Drawing on several years of ethnographic research and a case study in Canada’s Northwest territories, Christensen explores Indigenous experiences of homelessness. Key themes articulated by research participants include “social and material exclusion, breakdowns in family and community, detachment from cultural identity, intergenerational trauma and institutionalisation” (804). The author explains how dominant understandings of Indigenous homelessness are “unsituated” in that they focus solely on the individual scale, rather than within a system of ongoing colonization. Christensen concludes that conceptualizing these forms of displacement as “spiritual homelessness” implies that the “alleviation of Indigenous homelessness requires a two-pronged decolonising agenda: one that aims to specifically address contemporary colonial geographies and their social and material expressions in Indigenous peoples’ lives, and at the same time supports individual and collective home-building through culturally rooted, self-determined support frameworks” (823).
Radio Canada International (RCI)/ CBCCC News. “Teachers Nix Jobs in North Canada Due to Housing.” Eye on the Arctic (blog), May 2, 2013. https://www.rcinet.ca/eye-on-the-arctic/2013/05/02/teachers-nix-jobs-in-north-canada-due-to-housing/.
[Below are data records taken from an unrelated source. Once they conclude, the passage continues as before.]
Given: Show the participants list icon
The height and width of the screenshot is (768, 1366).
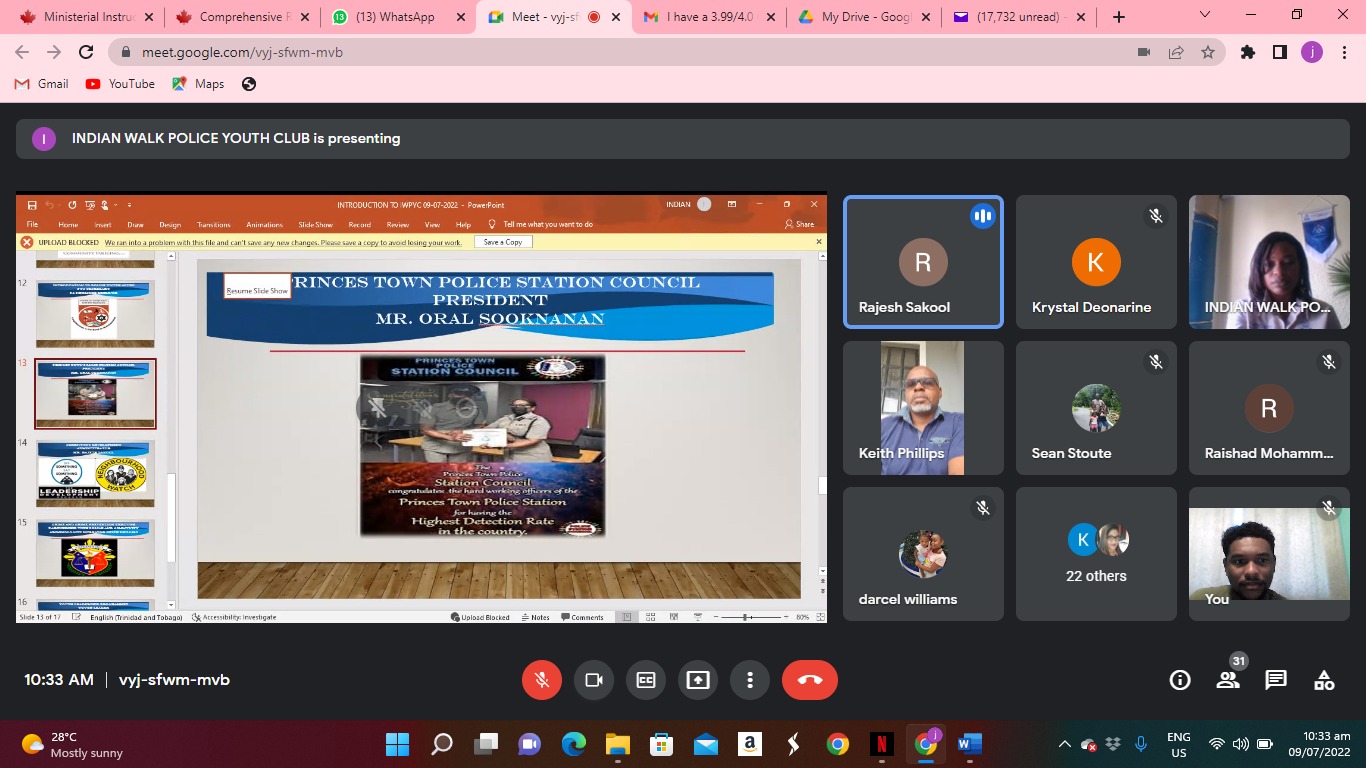Looking at the screenshot, I should 1228,680.
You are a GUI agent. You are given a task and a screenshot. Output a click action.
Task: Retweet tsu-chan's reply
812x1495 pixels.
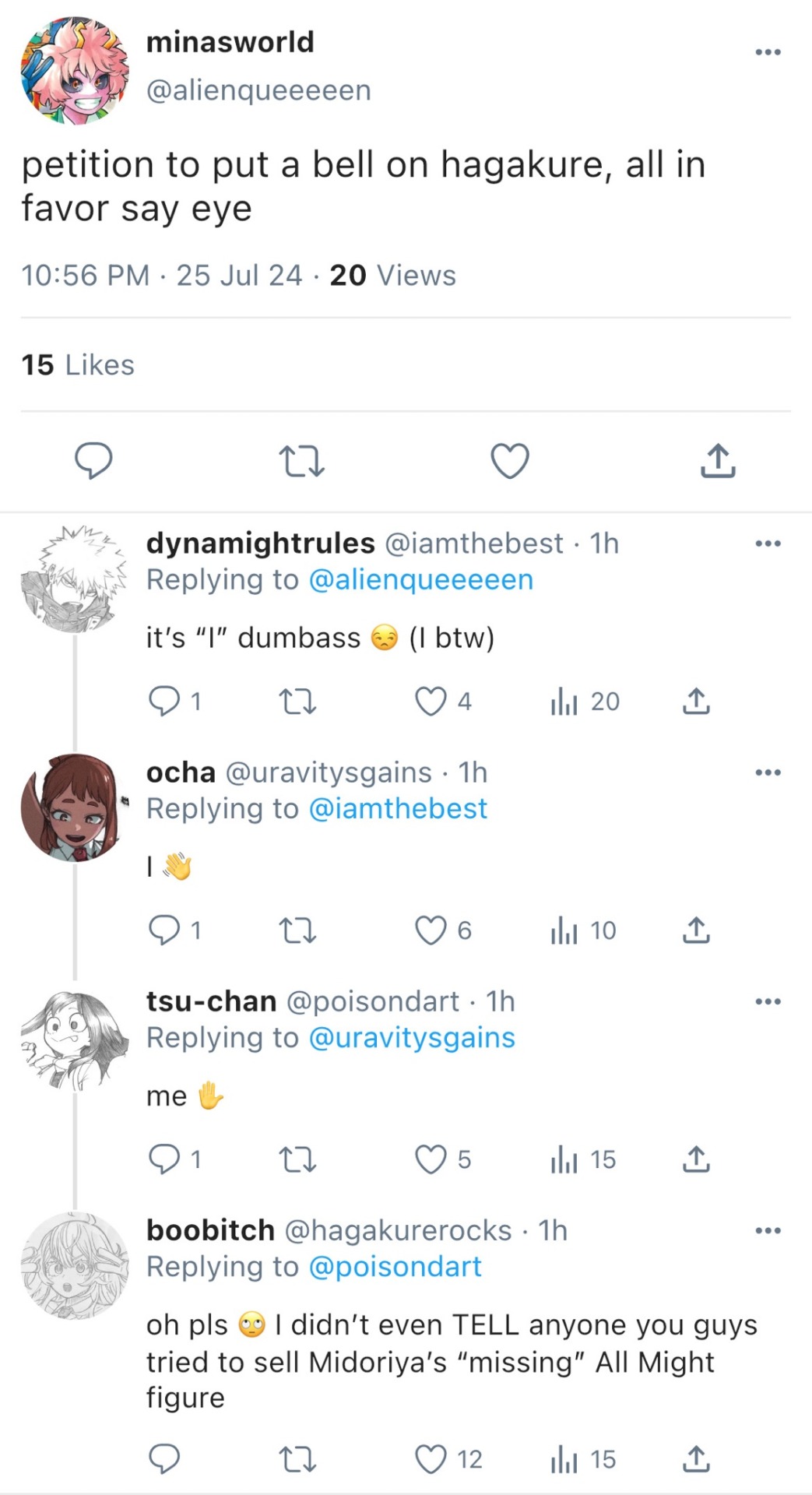coord(297,1159)
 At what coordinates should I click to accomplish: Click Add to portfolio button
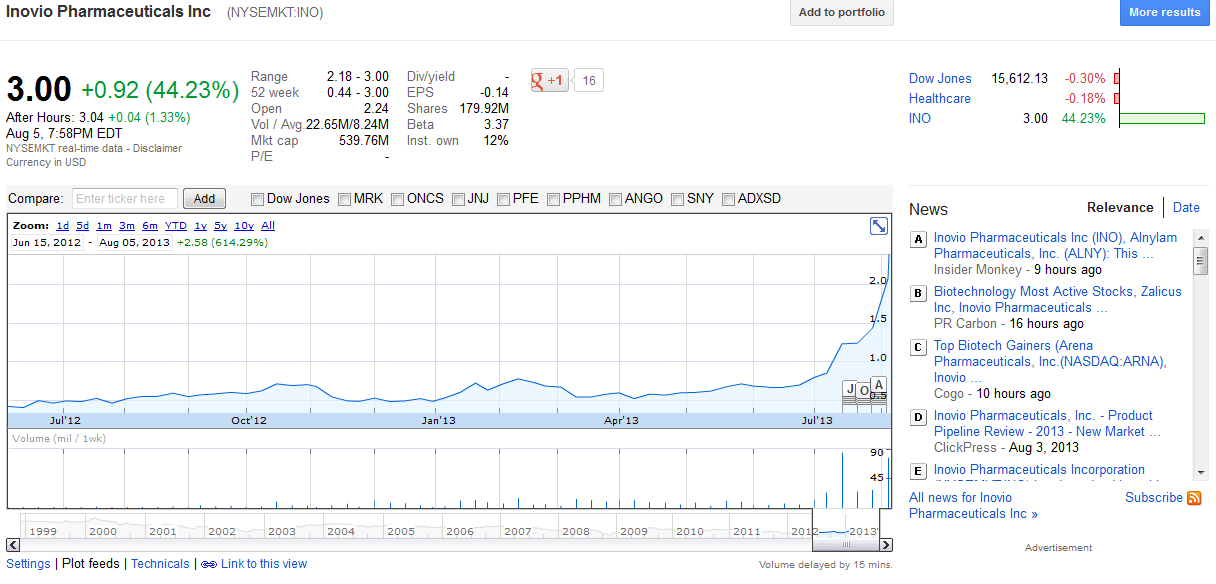(x=841, y=13)
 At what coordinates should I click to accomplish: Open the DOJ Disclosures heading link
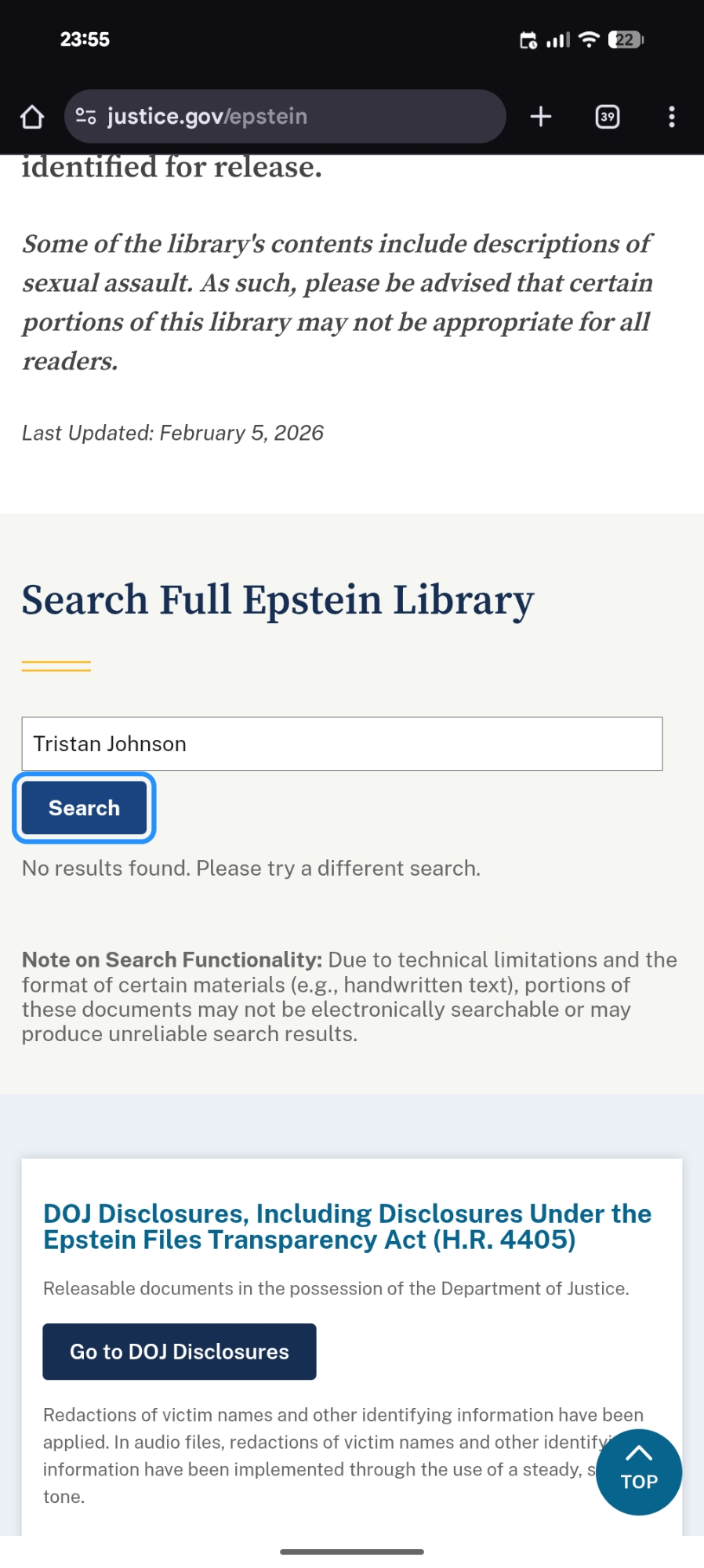click(347, 1226)
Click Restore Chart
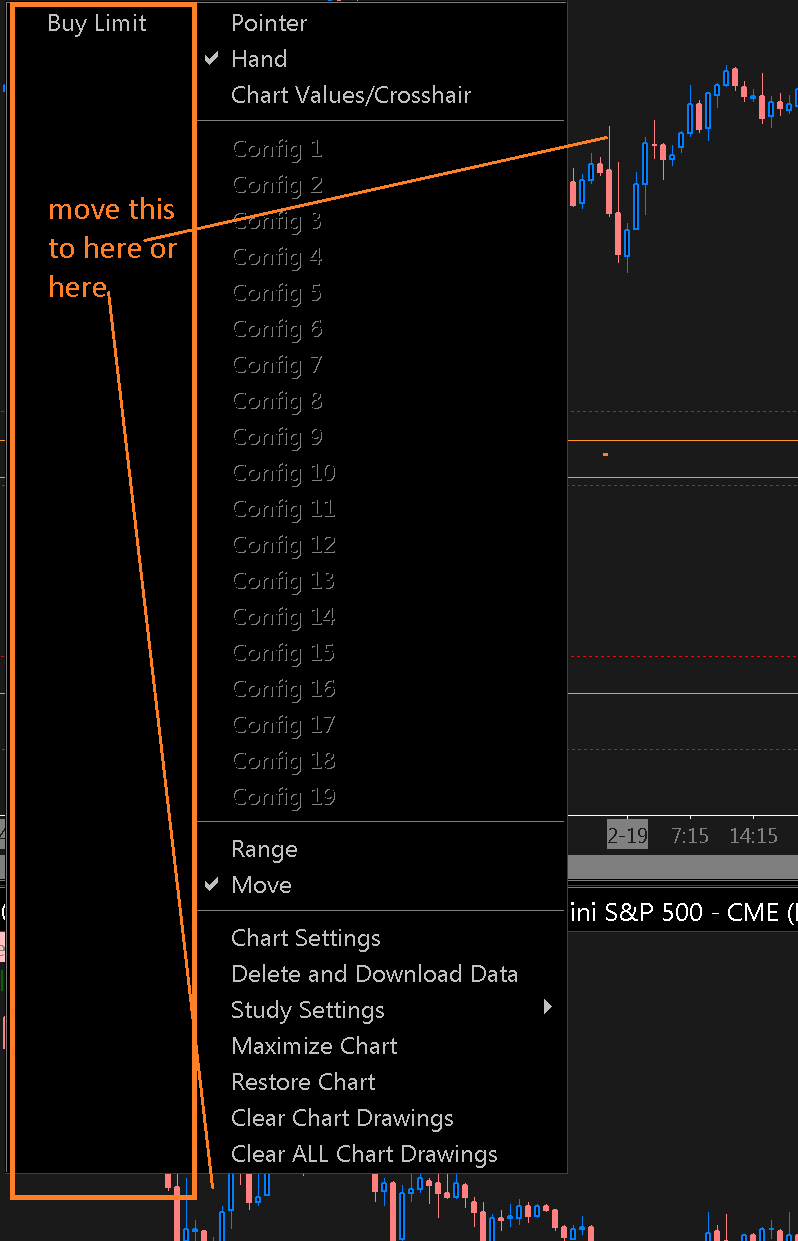This screenshot has width=798, height=1241. tap(303, 1082)
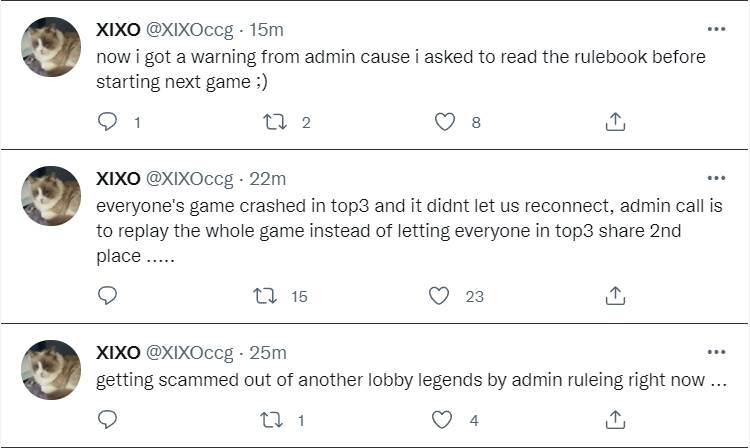Viewport: 750px width, 448px height.
Task: Open more options on the 25m tweet
Action: click(716, 353)
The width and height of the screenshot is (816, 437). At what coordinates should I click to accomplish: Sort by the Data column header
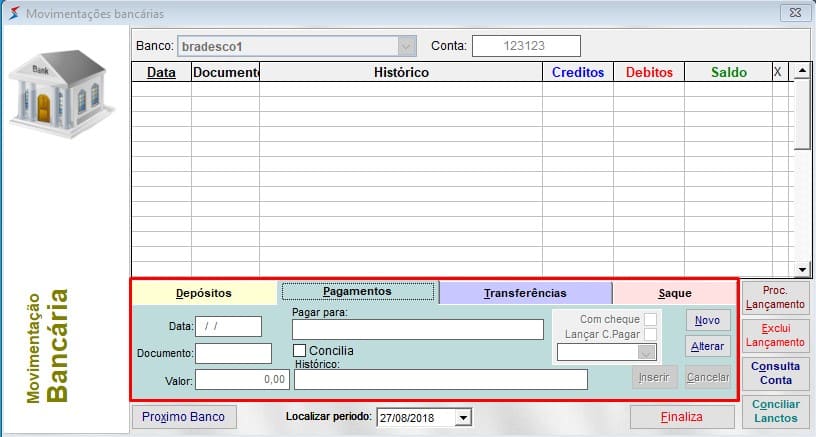(x=161, y=72)
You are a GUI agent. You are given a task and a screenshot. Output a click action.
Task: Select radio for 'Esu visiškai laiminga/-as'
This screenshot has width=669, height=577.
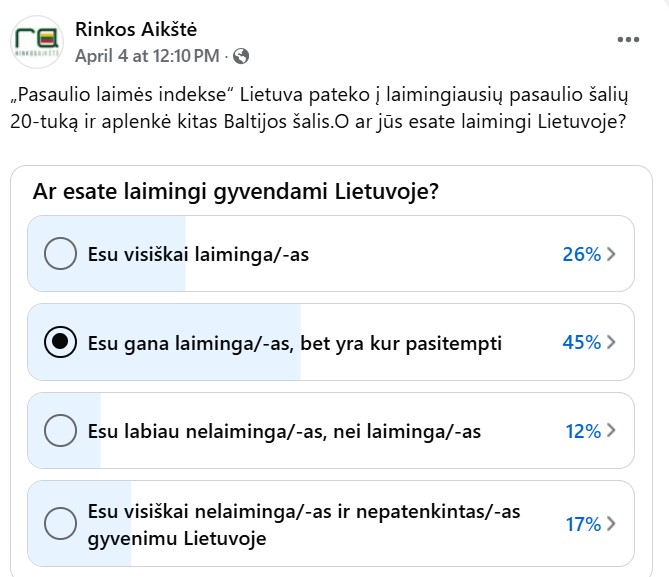[60, 254]
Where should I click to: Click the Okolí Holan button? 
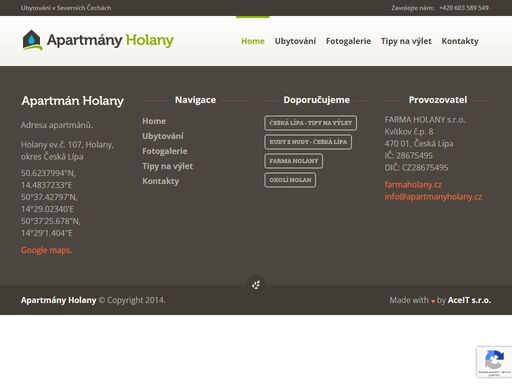click(290, 180)
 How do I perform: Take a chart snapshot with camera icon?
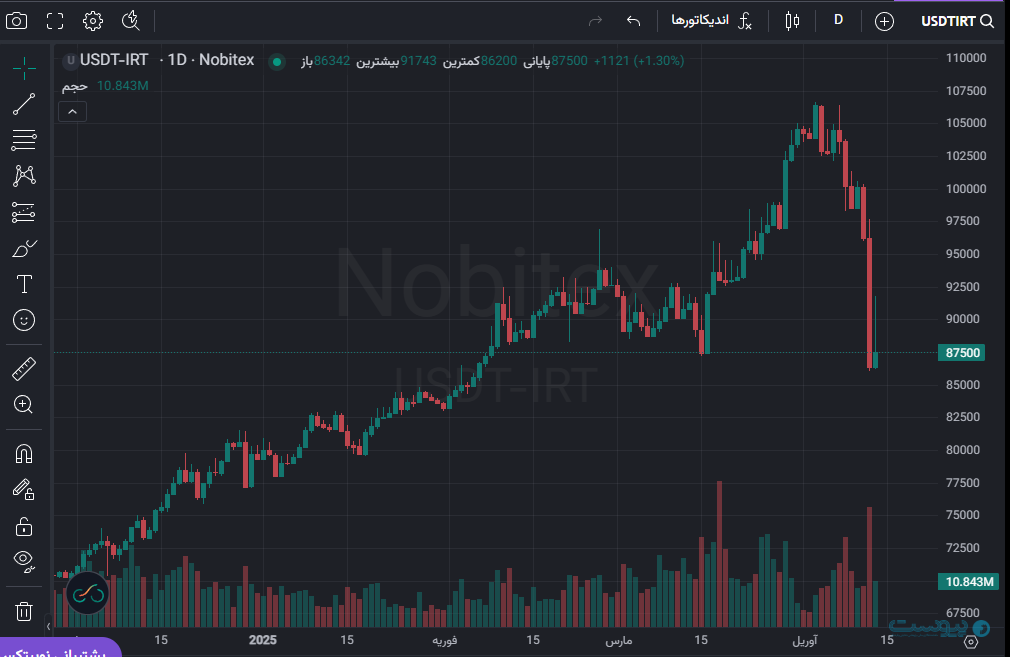(17, 20)
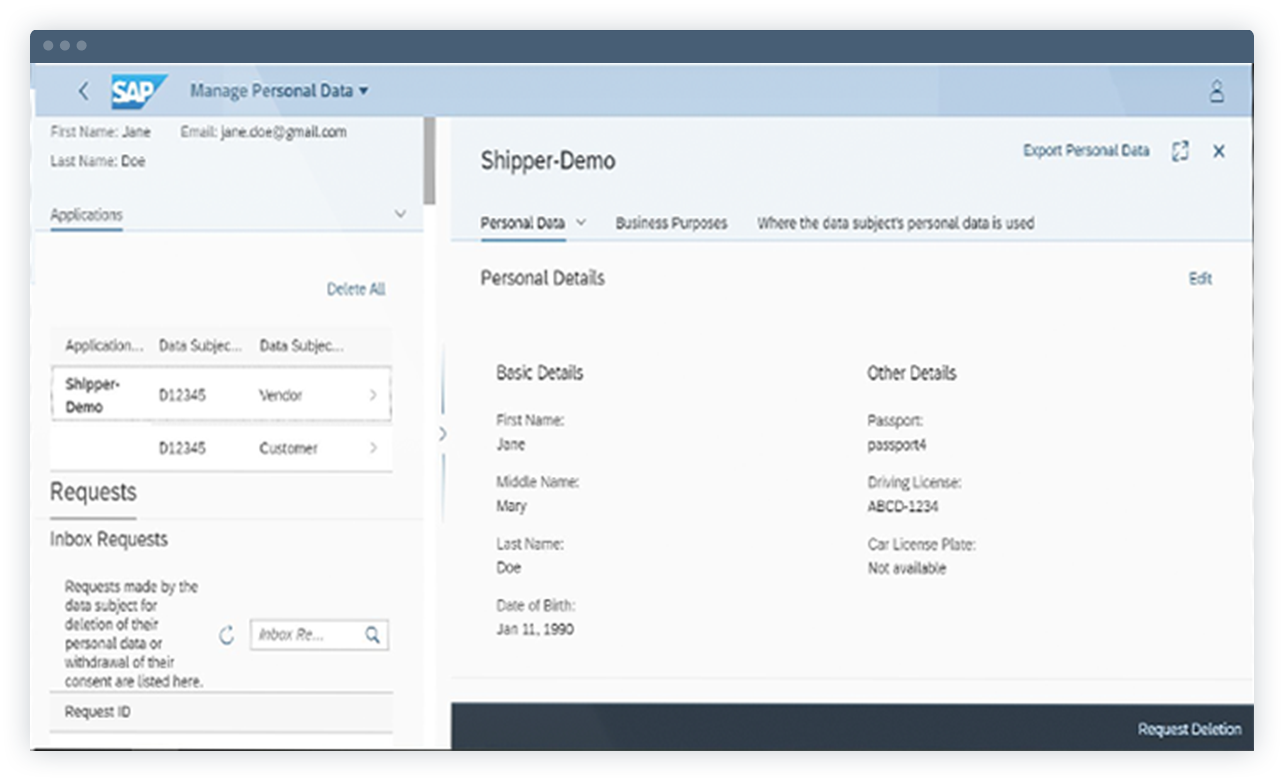Close the Shipper-Demo detail panel

click(1220, 151)
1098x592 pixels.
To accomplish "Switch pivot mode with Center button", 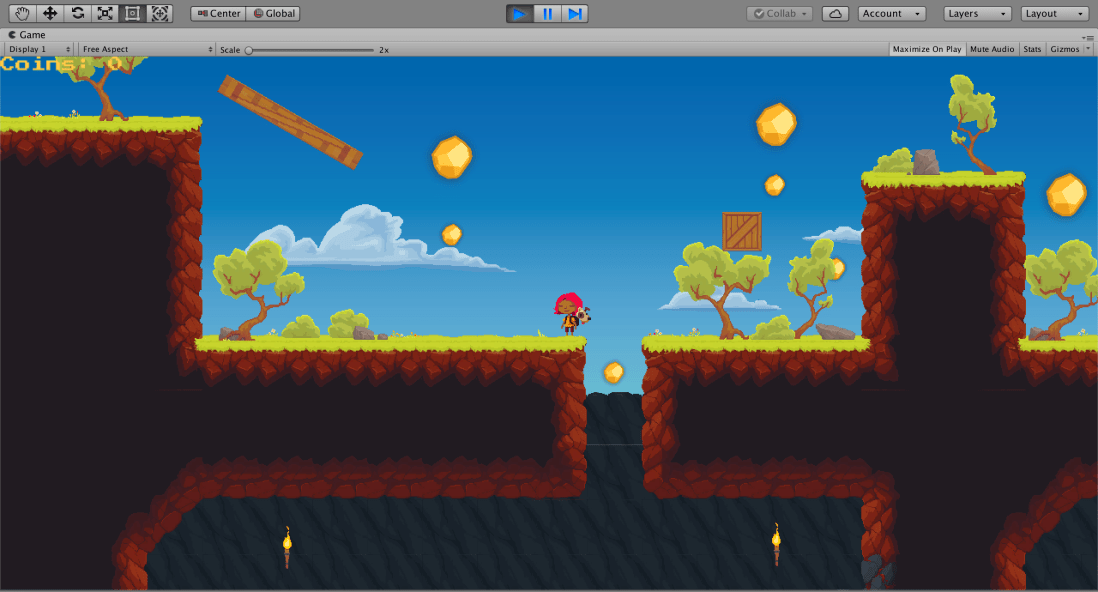I will [218, 14].
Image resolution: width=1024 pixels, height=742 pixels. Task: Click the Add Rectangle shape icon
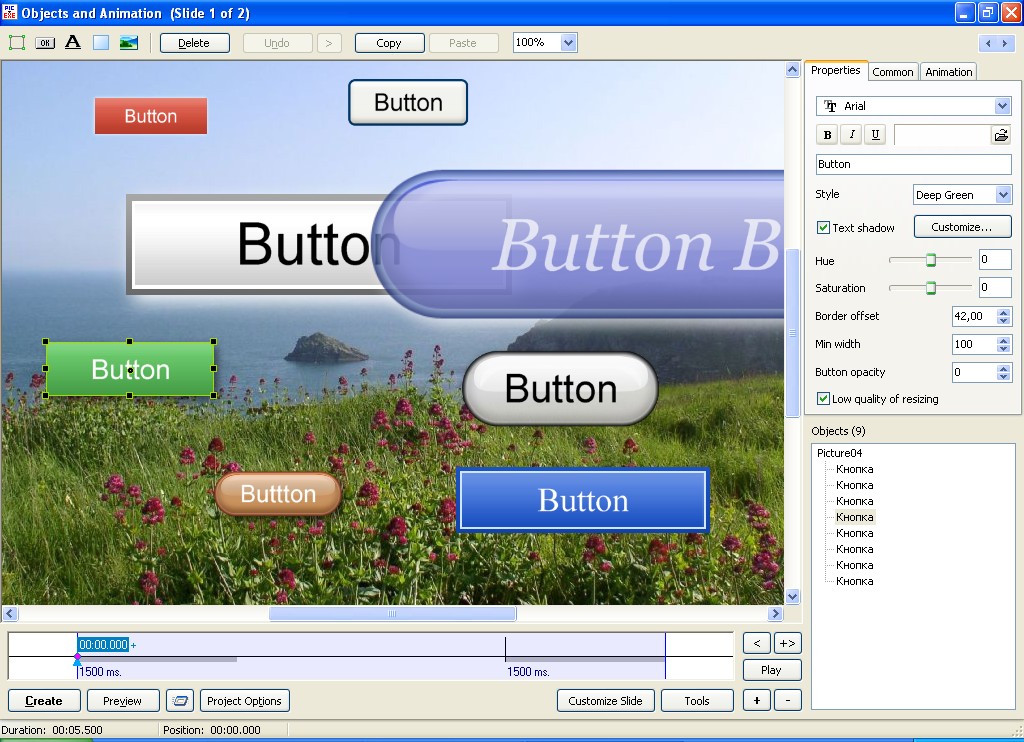[x=101, y=43]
This article examines the results of a report from the Northwest Territories Teachers’ Association. Findings show a lack of adequate housing has led to a shortage of teachers in many communities in Canada’s Northwest Territories, with over 44 percent of job offers turned down for this reason. The report found that only about 60 percent of teachers “feel they have adequate housing” and “almost half of teachers spend at least a third of their pre-tax income on housing.”
Frizzell, Sarah. “Housing Crisis in Canada’s East-Arctic Worsens as Homes Become Too Old to Live In.” Eye on the Arctic (blog), December 17, 2018. https://www.rcinet.ca/eye-on-the-arctic/2018/12/17/nunavut-housing-public-canada-crisis-renovation-repair/.
This article highlights issues in Nunavut, where “nearly half the public housing is more than 30 years old” and the territory is short 3,000 public housing units (not accounting for a growing population). It explains that many housing issues go unaddressed because the housing organizations responsible for repairs are short-staffed. Cost is also a significant barrier, and complex repairs are outside the skill range of local labor. Grant money to improve “livability conditions”—something that would allow local housing organizations more flexibility in the repairs they make—is unavailable.
2.1.2 Other Communities
Jackson, Jeanine R., and Crystal Saric Fashant. “Native American Homelessness and Minneapolis’ Infamous Tent City: Dispelling Myths and Stereotypes to Uncover Solutions.” Journal of Public and Nonprofit Affairs 7 No. 1 (April 1, 2021): 129–53. https://doi.org/10.20899/jpna.7.1.129-153.
This article examines how residents of Minneapolis’ “Tent City” were mischaracterized as “Native American drug users” and how stereotypes surrounding homeless communities lead to inappropriate solutions. The author also examines the systemic roots of homelessness in poverty and oppression, reframing conventionally problematic/”antisocial” behaviors as components of an “adaptive survival system.”